Distinct differences in |E*(ω)| can be observed between Model 1 (sigmoidal) and Model 2 (CAM model) at almost all tested frequencies. In addition, Model 1 (sigmoidal) and Model 3 (SCM model) result in significantly different predictions at low and high frequencies confirming the overall impression obtained from a simple visual inspection of the master curves. Within these two models, similar fitting of |E*(ω)| is found for a mid-frequency range (i.e., between 10⁻⁴ and 10² rad/s). When comparing Model 2 (CAM model) and Model 3 (SCM model), statistically distinct values |E*(ω)| at low and intermediate frequency are found while the model return equivalent predictions at high frequency.

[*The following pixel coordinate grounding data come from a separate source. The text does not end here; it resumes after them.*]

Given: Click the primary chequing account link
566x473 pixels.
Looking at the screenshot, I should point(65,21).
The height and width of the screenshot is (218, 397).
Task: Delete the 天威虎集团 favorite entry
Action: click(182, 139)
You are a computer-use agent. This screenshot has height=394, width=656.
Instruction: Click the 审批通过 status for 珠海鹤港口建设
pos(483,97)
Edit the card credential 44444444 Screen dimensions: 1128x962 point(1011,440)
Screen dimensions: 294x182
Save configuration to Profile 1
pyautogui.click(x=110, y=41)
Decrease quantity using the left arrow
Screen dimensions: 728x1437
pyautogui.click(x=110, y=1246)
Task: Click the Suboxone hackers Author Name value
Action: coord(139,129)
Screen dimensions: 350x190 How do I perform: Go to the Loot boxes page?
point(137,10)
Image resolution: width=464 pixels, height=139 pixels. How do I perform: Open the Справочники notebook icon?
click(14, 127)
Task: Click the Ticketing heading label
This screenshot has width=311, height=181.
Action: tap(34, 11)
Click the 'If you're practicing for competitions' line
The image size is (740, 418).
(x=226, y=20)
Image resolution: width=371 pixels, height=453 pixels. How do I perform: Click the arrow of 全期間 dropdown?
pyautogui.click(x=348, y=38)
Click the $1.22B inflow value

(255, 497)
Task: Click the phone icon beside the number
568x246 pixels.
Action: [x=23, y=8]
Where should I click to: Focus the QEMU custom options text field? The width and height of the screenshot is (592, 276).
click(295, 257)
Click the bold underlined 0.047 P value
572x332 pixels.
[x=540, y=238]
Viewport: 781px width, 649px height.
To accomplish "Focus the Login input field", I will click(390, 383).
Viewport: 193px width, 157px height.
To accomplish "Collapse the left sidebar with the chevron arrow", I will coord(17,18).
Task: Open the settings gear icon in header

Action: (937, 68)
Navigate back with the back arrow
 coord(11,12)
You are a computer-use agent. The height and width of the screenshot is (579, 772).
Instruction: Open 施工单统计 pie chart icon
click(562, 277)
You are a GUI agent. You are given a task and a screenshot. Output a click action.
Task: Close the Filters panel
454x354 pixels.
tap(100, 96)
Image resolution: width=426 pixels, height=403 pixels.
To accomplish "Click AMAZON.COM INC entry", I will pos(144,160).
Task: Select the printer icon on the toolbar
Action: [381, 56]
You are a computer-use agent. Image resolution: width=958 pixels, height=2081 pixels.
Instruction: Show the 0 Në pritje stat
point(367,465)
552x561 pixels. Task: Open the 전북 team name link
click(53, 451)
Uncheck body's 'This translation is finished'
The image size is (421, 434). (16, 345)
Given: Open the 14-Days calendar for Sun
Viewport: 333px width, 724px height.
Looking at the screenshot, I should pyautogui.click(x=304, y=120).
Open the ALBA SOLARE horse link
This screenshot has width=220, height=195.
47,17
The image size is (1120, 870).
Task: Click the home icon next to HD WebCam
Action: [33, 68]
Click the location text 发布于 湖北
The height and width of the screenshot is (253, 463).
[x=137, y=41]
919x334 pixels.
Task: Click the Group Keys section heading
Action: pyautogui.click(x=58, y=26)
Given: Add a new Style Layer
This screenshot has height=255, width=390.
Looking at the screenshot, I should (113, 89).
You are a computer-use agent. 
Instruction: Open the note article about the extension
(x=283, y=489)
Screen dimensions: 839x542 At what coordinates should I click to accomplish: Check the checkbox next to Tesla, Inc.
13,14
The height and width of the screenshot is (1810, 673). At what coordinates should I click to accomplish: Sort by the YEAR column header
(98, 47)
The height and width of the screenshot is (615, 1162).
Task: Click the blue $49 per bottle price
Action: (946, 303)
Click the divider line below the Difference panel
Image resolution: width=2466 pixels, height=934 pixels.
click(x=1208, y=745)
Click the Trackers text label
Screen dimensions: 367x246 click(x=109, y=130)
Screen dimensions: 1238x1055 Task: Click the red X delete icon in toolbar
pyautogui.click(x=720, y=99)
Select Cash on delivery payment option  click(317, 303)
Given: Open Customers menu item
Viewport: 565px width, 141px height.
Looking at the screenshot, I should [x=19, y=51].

In the case of δ (ω), except for the mid-frequency range (i.e., 10⁻² to 10² rad/s) Model 1 and Model 3 present distinct values. In the case of the CAM model, the statistical analysis confirms that the large deviation of the model prediction from the experimental measurements. Based on the results of the analysis performed, SCM can be potentially used as an alternative mathematical model to the conventional sigmoidal function for providing upper (and/or lower) limits for |E*(ω)| and δ(ω). This is because Model 3 (SCM) presents the characteristics not only of a sigmoidal formulation but also the benefits of the simple expression of typical of the CAM model.

6. Composite Pavement Performance Simulations

A commercial pavement performance analysis program named: AASHTOWare-Pavement (mechanistic-empirical pavement design guide—MEPDG) is used in the present research effort to evaluate the effect of incorporating the three different rheological master curve models on the performance prediction of a composite pavement system [30]. It needs to be mentioned that overlay pavement analysis (e.g., asphalt layer on existing concrete pavement layer) started to become available from the present commercial version of MEDPG (version 2.5.3). In MEPDG analysis the following steps are needed to analyze pavement performance:

(1)

Input pavement analysis type (e.g., newly pavement or overlay; asphalt, concrete or composite pavement layer) and expected service life along with pavement performance criteria (e.g., smoothness, cracking resistance, rutting resistance, etc.)

(2)

Input traffic, climate, pavement layer bondage effects

(3)

Input material properties of asphalt, concrete pavement layer along with cemented base layer (if exists). In this step, dynamic modulus of asphalt pavement layer with three different models is used as crucial input parameter (e.g., MEPDG input parameter Level 1)

(4)

Perform analysis and evaluate the computed results

Information on the input parameters and computation assumptions adopted for the MEPDG analysis [30] is shown in

Table 5. Input parameters for the AASHTOWare mechanistic-empirical pavement design guide (MEPDG) analysis.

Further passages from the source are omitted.